---- Source data

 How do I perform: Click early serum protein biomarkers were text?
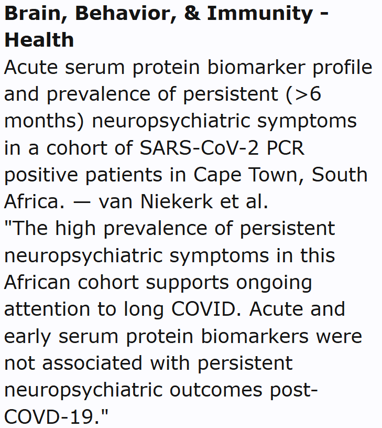[183, 336]
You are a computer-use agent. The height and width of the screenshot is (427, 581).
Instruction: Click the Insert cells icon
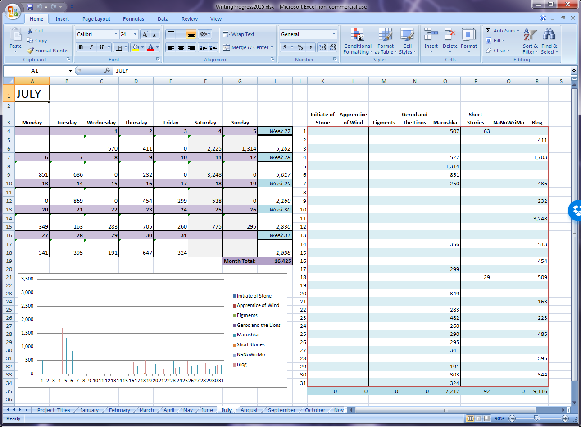(431, 35)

--------

* Exercise requirements:
In the records above, find the line containing "You are a computer-use", then write out exactly that line and every later one through the last, omitting pictures.

* Solution:
You are a computer-use agent. The height and width of the screenshot is (427, 581).
Instruction: Click the Insert cells icon
(431, 35)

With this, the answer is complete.